A mix of... partial education in liberal arts plus self-study thanks to some wise people sharing their insights online/books... Plus recently reading/learning from Ray's works (I miss him so much...) helped me to add another dimension... but I'm still learning and I'm open to dialogue
BTW I also received professional training in advanced sense-making and Complex Adaptive Systems.
Can you be more constructive rather than talk down then as if you want to give a lecture more than help Sharko make his efforts of using AI to help us gain a better understanding of Ray Peat's work?
Yeah, you're right, my bad. I may try... but both sides need to be more open-minded...
Honestly, I'm pretty frustrated with the IT guys claiming unfoundedly that they have a panacea or they are helping the world... When in reality they are unaware (WEF/neoliberal?) agents of destruction/idiocracy (i.e. Moloch)...In my imagination I'm with John Connor, Morpheus, and Butlerian Jihad - fighting the machines!
BTW I tried to be nice to Sharko at first...
Full disclosure - in the ancient past I also worked in roles of IT database developer/Analyst or IT project manager and I was a technology fanboy.
But I may be wrong in not giving you and T-3 enough credit as really I can see some effort to be constructive, and that Sharko's responses to you may not hit the right notes with you, though I get the sense that he is more about explaining the possibilities and potentials if AI, than in addressing the points you raised.

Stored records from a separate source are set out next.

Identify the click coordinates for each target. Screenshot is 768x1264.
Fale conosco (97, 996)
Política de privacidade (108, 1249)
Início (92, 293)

Right, it's good to use/explore possibilities and potentials, BUT one also must be aware of (many) limitations...
LLM can help us find something, but such info must not be seen as a conclusion, but only as an input for further conscious processing with the help of the scientific method and creativity...
But let's continue the diacussion giving Sharko a chance to answer Kvirion's points, and if Kvirion's points are not sufficiently addressed in the current prototypical stage, then we have to consider the likelihood of improving the AI model instead of prejudice it based on previous attempts of AI thst failed.
Golden advice, I'm for it.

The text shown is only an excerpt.